Who else do people trust, particularly those who tick the Republican box since they tend to be most dubious about a vaccine?
Religious leaders like ministers, priests, bishops, etc.
We need to win over this audience at the grassroots level, a massive undertaking similar to the type of organizing that goes into a presidential election. Still, if the RNC can figure out how to curry favor with the fine citizens of Laramie, Wyoming, they can figure out how to reach thousands of clergy, rabbis and imams with a two-fold objective. We want these religious leaders devoting homilies to the importance of being vaccinated as well as creating some hoopla around their own vaccination.
In the case of the latter, to ensure maximum reach, religious leaders would ask someone at the clinic to shoot 60 seconds or so of video on a mobile phone capturing their vaccination in action. They then send the footage to a centralized video studio where we drop the video into a template — front-end video and closing-video already created — voila, ready for posting on YouTube.
I’m not suggesting that we completely ignore media relations.
This component has a place in Operation Smart Speed, but in a supporting role.
Again, the idea is to leverage medical experts led by our primary spokesperson in the media.
Returning to the NYT poll, we see only 7% of Republicans trust the national media to communicate accurate information about the coronavirus. Yet, we know these same Republicans believe what they hear from Fox News as reflected in the Pew Report data below.

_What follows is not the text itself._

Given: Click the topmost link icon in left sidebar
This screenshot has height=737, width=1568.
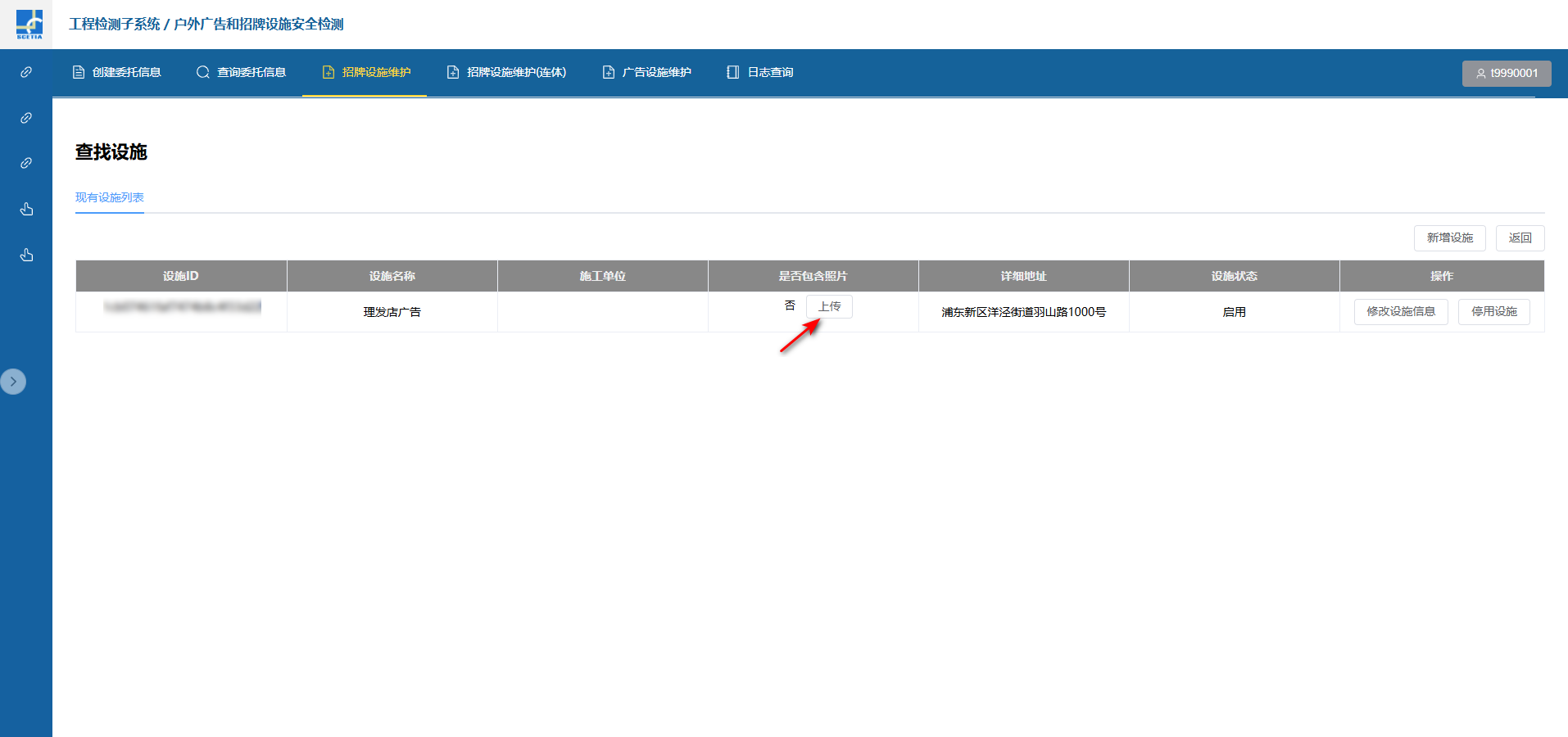Looking at the screenshot, I should click(x=26, y=72).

With this in mind, we feed a steady stream of medical experts to explain the importance of a vaccine to Tucker Carlson, Sean Hannity and the like.
One more point on media relations and announcements —
This must be a bipartisan effort. If we’re going to build credibility for our medical experts leading the charge, we can’t feather White House propaganda into the narrative. I raise this because the FDA recently sent out a news release on convalescent plasma that does exactly that and proved to be an utter disaster.
The Needle Is In Your Court, Dr. Hahn
This should give the FDA a running start on their communications plan for the vaccine.
Back in 2017 I offered my unsolicited advice to the Golden State Warriors on how to capitalize on their platform for the greater good of the country. They didn’t come calling.
I suspect I won’t hear from the FDA either. That’s fine.
I’m simply trying to do my part as a concerned citizen.